8.5 Exact Position in Calls for Help

If a call for help contains an exact position:

  • It is not permanently stored on our servers.
  • It is used exclusively for direct delivery as part of the push process.
  • The exact position is displayed only when you actively tap the notification (e.g., opening it in a map app).

8.6 Deactivation

You can deactivate Nearby at any time.
After deactivation, your grid cell assignment will no longer be updated.

9. Defapp Pro (In-App Purchase) via Apple App Store / Google Play

Certain functions (e.g., sending push notifications and future features) require the purchase of Defapp Pro (currently EUR 2.99 per year).

The purchase is made as an in-app purchase via:

  • Apple App Store (Apple)
  • Google Play (Google)

Payment processing notice: Payment processing and subscription management are carried out by Apple or Google. As a rule, we do not receive complete payment data (e.g., no credit card data). Depending on the platform, we may receive information about the subscription status (e.g., active/expired) or a transaction/order identifier in order to unlock access to Pro functions.

Purposes: provision of Pro functions, billing/status verification, abuse barrier, and cost control.
Legal bases: Art. 6(1)(b) GDPR (contract/service “Pro”) and Art. 6(1)(f) GDPR (abuse prevention/cost containment).

The privacy notices of the app store providers also apply:

  • Apple: https://www.apple.com/legal/privacy/
  • Google: https://policies.google.com/privacy

10. Recipients / Service Providers (Processors)

For technical operation, we use in particular services of Google/Firebase:

  • Firebase Authentication (Anonymous Auth)
  • Firebase Cloud Messaging (FCM)
  • Firebase Firestore (e.g., token registry, receiver configuration)
  • Firebase Cloud Functions (server logic, push fan-out)
  • Firebase App Check (protection against abuse)

Additionally: Apple Push Notification Service (APNs) for iOS.

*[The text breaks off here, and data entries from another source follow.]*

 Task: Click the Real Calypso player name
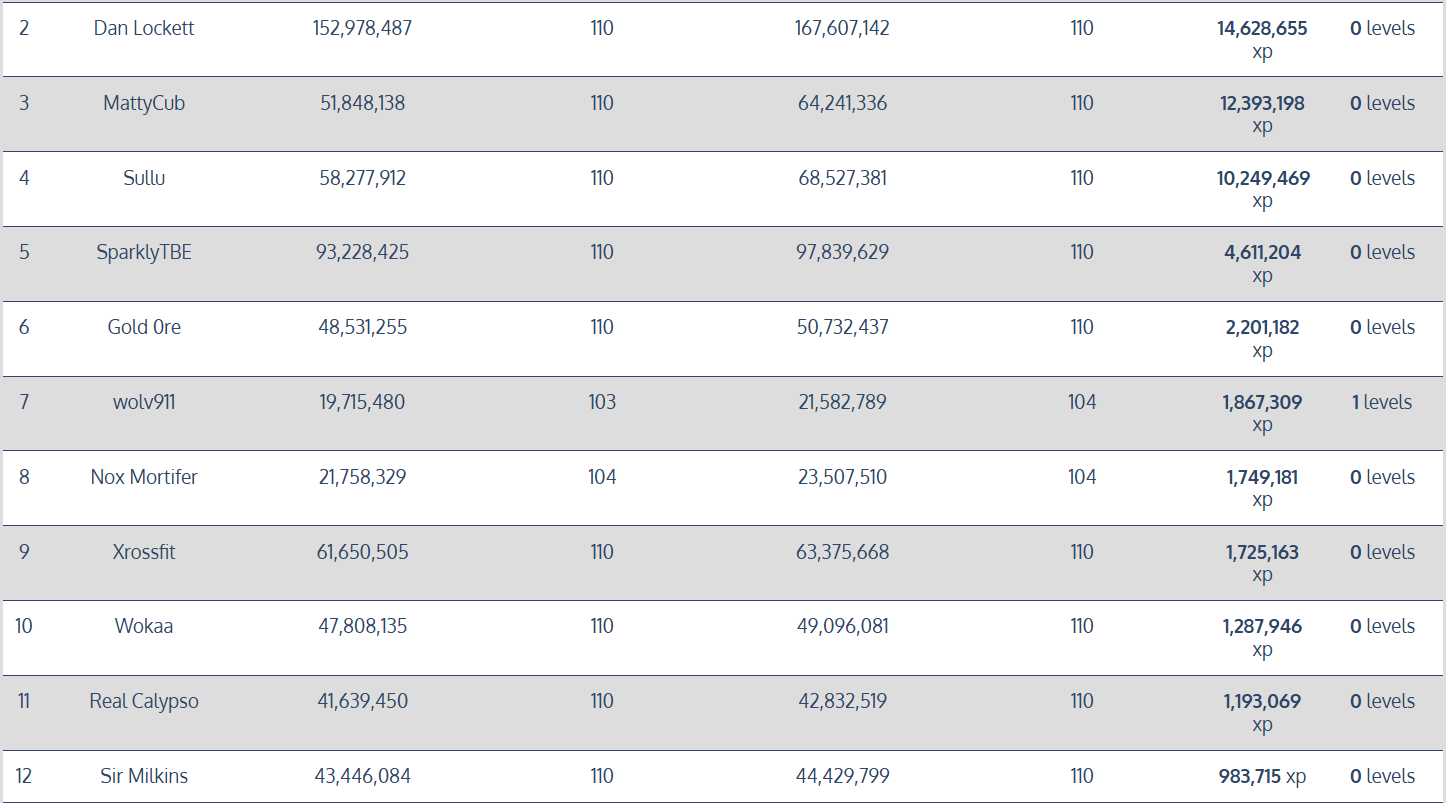144,701
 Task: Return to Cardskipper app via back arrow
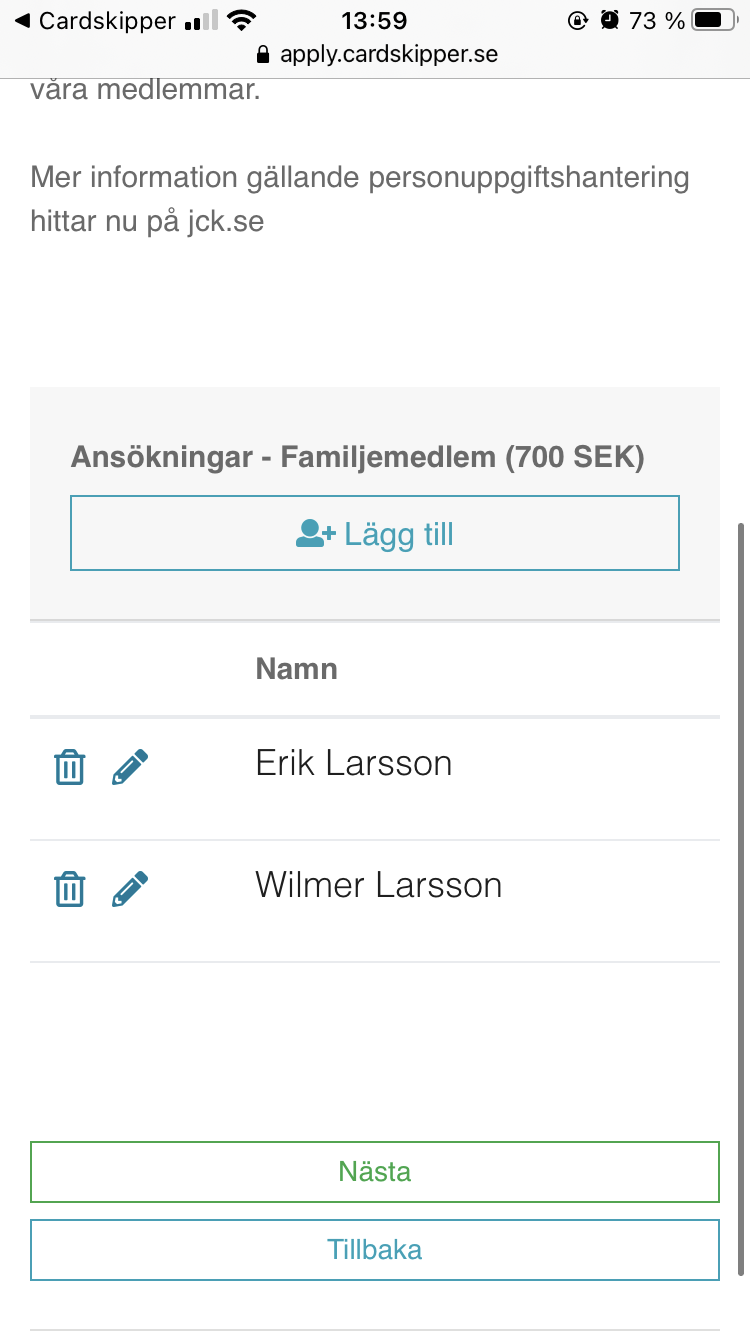22,20
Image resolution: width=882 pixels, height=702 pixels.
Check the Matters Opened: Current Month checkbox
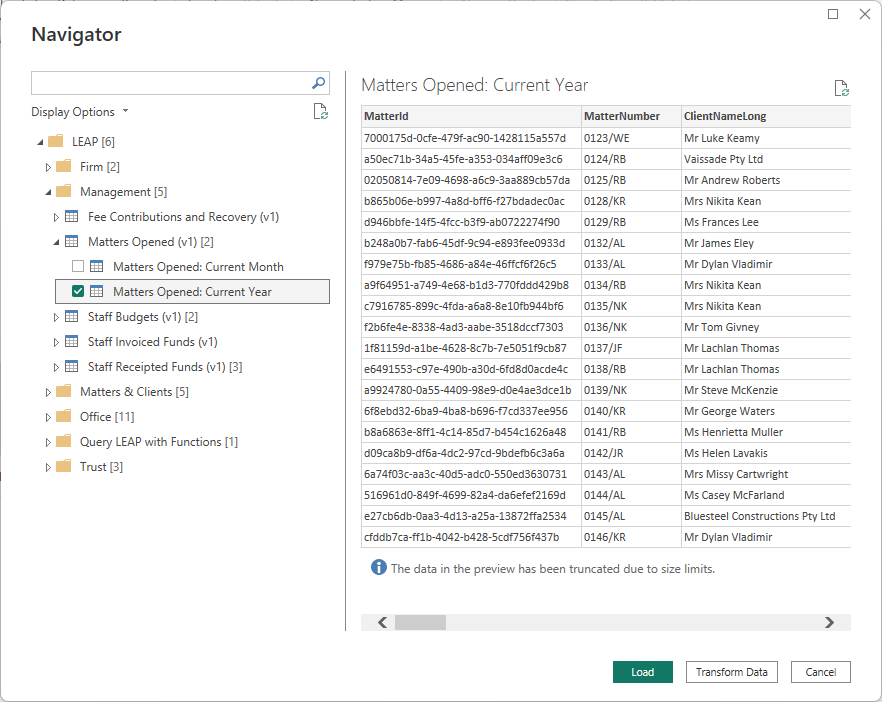(x=77, y=266)
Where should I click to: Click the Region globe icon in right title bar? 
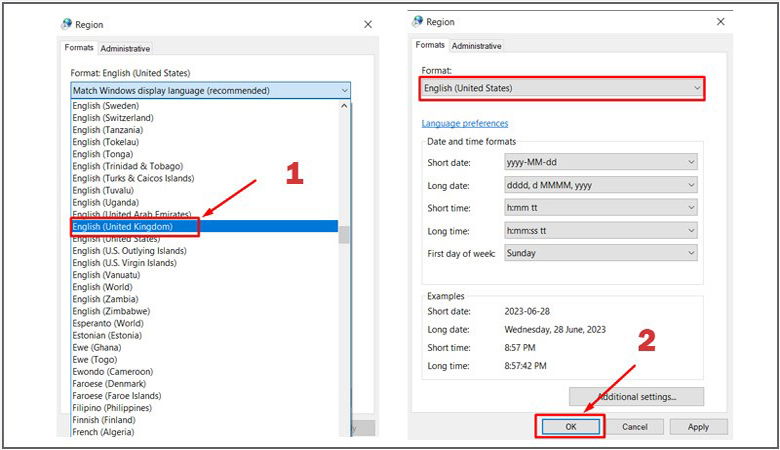click(418, 21)
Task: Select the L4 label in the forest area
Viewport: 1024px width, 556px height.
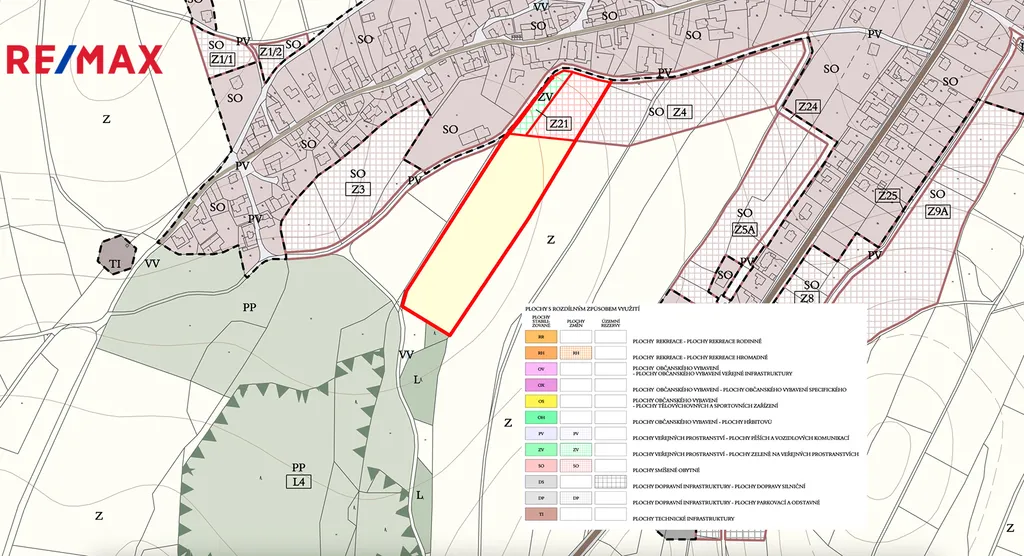Action: pos(297,483)
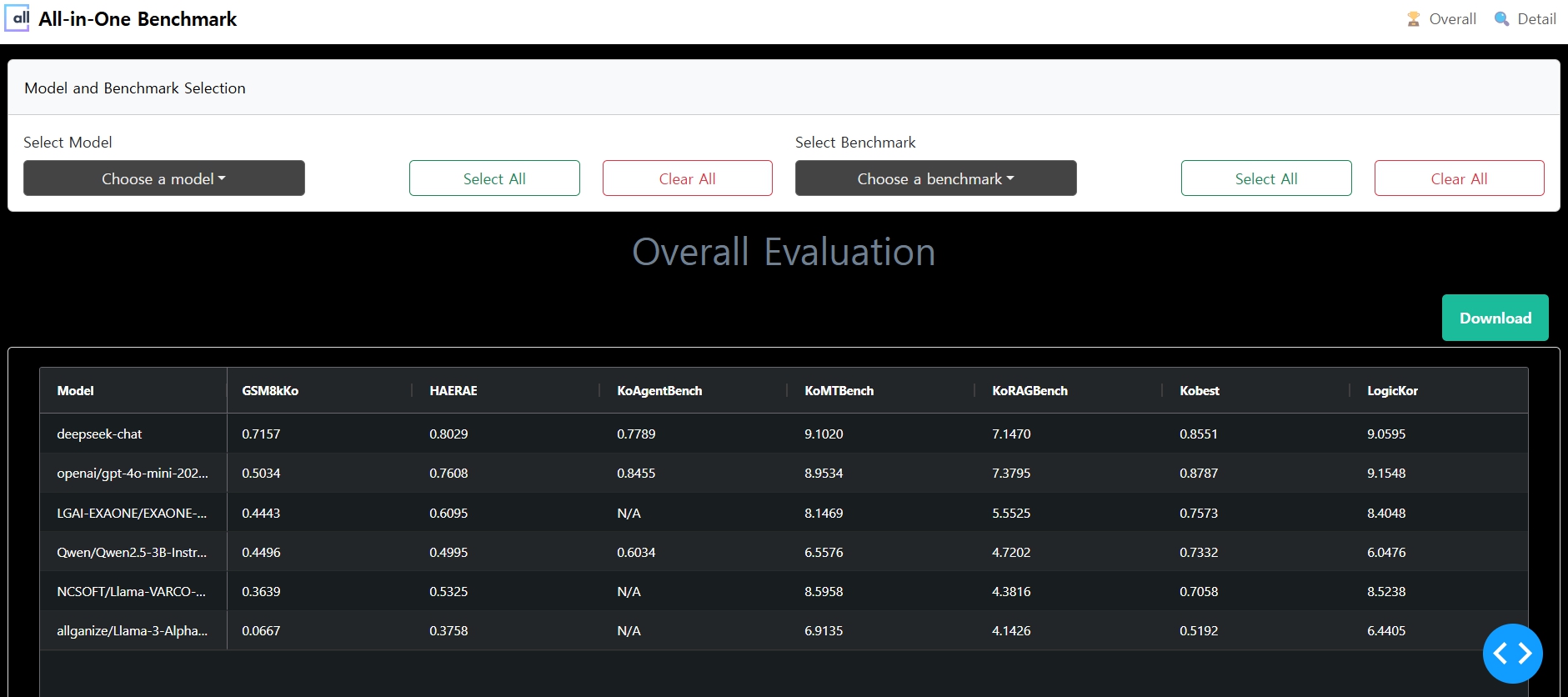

Third-country transfer: Depending on the service, processing may also take place outside the EU/EEA. Where required, we base transfers on appropriate safeguards (e.g., EU Standard Contractual Clauses) and the data protection mechanisms provided by the providers.

11. Retention Period

We store data only for as long as necessary for the respective purpose:

  • Push tokens: as long as required for delivery; invalid tokens are deactivated.
  • Receiver data: as long as Nearby is activated or until users delete/deactivate it.
  • Security/rate-limit data: only as long as necessary for abuse prevention.

Exact location data is not stored permanently on the server side.

12. Your Rights

Under the GDPR, you have in particular the following rights:

  • Access (Art. 15), rectification (Art. 16), erasure (Art. 17)
  • Restriction (Art. 18), data portability (Art. 20)
  • Objection (Art. 21), withdrawal of consent (Art. 7(3))

Because Defapp operates without plain-text data, exercising your rights may require you to enable us to make an assignment (e.g., an identifier/UID displayed in the app, if available).

You may also lodge a complaint with a data protection supervisory authority.

13. Changes to this Privacy Policy

We adapt this Privacy Policy if functions or processing activities change. The current version is available in the app and/or on our website.